Rigid control has been imposed upon the Missouri River by impounding over one-half of the upper 1500 miles and by channeling most of the remaining river within permanent, narrow banks. These controls have caused environmental changes in the lower Missouri River, as shown by this study, of adjacent unchannelized and channelized sections of river below the main stem impoundments. Impoundments have regulated flow by evening maximum and minimum discharges and improved downstream water quality by decreasing turbidity and indirectly raising the dissolved oxygen. In addition the impoundments have contributed a limnetic cladoceran, Leptodora kindti, to the drift and have affected the distribution of benthos through the modification of turbidity. Channelization of the river has reduced both the size and variety of aquatic habitat by destroying key productive areas.
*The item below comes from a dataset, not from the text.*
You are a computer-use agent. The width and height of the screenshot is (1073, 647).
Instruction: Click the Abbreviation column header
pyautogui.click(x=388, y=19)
Average standing crops of benthos were similar in un-channelized and channelized river (0.63 and 0.67 pounds per acre, respectively) but the benthic area had been reduced 67% by channelization. In the channelized river the average standing crop of drift was 8 g per acre-foot while in the unaltered river the average standing crop was 68 g per acre-foot. There was little similarity between the organisms of the drift and benthos; however there was similarity between the organisms in the drift and the aufwuchs.